The first thing that usually puts many amateurs off when they go outside on a clear evening is how many stars are visible. For observers under dark skies, the number of stars seems almost overwhelming. Fortunately our ancient ancestors devised a means for us to make sense of the jumble. They created patterns out of the brightest stars. These patterns are called constellations. However, the names and characters of the constellations was different from one culture to the next. Therefore in the 1920’s the International Astronomical Union assigned fixed names and arbitrary boundaries for the constellations. Today there are a total of 88 constellations in the sky and every star and deep sky object resides within the boundaries of a constellation. The best thing new amateurs can do is to familiarize themselves with the constellations visible from their latitude during which seasons.
To facilitate learning the names of constellations and when they are visible an amateur astronomer can use one of two simple tools. The first is a field guide to the night sky. There are several versions from various publishers but a book, no matter how small has the disadvantage of not being very portable. A more manageable tool is a planesphere. This tool, based on the Astrolabe designed by Arab travelers of the deserts of North Africa, shows the positions of the stars for any date and time the observer wishes to use. For example, if an observer wishes to observe the night sky on December 31st at 10:00 pm, she simple aligns the date and times on the edge of the planesphere and the wheel inside shows the positions of the stars. The year does not matter because the positions of the stars change very little over the course of a human lifetime.
Once the observer is familiar with the constellations, she may discover a bright object among the stars that does not appear on his star chart. After careful observation over a series of nights she discovers that the object has moved relative to the stars. At this point the observer may need to turn to her pocket astronomy guide to discover that the slow moving light is really a planet. From there she may attempt to locate other planets in the sky, or learn the characteristics of the planet she has just discovered. Now the new amateur has started a marvelous journey into a realm that few really understand. But where can this intrepid traveler learn more?

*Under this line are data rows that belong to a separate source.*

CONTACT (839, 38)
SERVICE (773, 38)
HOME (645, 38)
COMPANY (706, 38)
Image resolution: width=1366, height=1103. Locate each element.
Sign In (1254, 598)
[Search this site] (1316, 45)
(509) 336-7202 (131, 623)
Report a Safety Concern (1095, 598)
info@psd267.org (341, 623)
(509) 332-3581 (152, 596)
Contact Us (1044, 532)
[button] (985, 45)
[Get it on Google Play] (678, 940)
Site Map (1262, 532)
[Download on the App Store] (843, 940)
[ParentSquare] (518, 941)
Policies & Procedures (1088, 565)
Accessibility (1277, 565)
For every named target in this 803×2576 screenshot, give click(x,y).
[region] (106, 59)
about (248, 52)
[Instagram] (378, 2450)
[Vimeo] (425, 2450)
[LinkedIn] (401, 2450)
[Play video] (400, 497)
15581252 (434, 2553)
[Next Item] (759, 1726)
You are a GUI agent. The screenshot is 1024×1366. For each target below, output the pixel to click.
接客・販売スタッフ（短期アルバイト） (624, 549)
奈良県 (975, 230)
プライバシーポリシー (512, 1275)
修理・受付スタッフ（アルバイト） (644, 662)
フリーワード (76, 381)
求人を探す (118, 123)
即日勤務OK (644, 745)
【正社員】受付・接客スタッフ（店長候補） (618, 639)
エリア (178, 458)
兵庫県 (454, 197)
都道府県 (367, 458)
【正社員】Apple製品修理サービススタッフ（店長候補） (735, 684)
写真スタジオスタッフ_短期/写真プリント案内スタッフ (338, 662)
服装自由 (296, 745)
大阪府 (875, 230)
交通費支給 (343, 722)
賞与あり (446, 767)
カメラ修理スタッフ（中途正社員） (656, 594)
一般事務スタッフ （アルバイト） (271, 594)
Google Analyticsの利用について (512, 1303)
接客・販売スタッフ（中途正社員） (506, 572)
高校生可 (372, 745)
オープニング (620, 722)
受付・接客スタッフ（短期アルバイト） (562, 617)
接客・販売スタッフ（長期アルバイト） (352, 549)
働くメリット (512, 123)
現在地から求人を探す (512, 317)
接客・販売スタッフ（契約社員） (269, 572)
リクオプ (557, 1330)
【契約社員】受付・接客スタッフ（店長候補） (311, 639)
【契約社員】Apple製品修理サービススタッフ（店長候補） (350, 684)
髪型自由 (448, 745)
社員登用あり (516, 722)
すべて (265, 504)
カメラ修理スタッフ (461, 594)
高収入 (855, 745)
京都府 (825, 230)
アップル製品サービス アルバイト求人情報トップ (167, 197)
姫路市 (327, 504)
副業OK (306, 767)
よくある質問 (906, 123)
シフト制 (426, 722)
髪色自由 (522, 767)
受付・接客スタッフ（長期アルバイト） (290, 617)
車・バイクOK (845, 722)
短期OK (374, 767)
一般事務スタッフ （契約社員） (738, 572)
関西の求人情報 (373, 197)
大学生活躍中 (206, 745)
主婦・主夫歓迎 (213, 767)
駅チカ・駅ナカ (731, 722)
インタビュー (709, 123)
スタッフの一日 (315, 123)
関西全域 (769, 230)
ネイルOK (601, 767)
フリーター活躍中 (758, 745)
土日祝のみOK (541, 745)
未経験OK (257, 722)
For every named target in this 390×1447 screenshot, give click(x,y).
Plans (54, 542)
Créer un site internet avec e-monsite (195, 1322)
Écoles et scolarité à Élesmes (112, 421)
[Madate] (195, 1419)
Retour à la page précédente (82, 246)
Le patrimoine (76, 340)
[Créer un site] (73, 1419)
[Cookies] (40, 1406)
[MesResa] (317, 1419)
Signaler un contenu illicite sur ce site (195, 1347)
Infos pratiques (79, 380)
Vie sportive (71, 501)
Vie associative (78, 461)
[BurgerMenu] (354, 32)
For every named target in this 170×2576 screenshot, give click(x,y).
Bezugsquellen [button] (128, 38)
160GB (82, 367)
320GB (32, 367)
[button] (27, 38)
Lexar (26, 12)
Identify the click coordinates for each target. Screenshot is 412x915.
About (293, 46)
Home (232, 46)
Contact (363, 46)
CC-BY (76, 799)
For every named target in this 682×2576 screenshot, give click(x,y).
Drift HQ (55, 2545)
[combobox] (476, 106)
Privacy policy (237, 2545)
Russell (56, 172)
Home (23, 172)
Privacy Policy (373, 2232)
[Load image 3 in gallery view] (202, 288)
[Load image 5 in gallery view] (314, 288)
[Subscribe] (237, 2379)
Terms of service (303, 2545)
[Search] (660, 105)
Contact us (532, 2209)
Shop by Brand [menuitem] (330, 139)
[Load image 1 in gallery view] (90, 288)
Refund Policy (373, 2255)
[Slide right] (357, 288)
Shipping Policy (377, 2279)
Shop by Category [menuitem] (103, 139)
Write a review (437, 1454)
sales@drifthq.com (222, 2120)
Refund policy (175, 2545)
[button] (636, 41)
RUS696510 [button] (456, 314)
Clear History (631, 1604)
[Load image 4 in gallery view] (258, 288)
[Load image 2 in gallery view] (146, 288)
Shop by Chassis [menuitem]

Most cities or moderate size have either a local astronomy club, a planetarium or both. An astronomy club is a collection of like minded individuals who love the night sky. Many of them own telescopes and most of them are more than willing to share their knowledge and expertise. Planetariums are indoor theaters that project simulations of the night sky onto a hemispherical dome above the audience. Any planetarium worth it’s salt should be willing (or at least able) to give a short tour or “star walk” of the night sky for the night you are visiting. If the community in question is too small for either of these resources, most have at least a small public library.
We may never know if Galileo had any idea of the revolution he would spark when he first turned a telescope skyward. Yet it is probable that without his contribution (some would use the term fathering) to the science, it would not enjoy the wide spread appeal that it has today.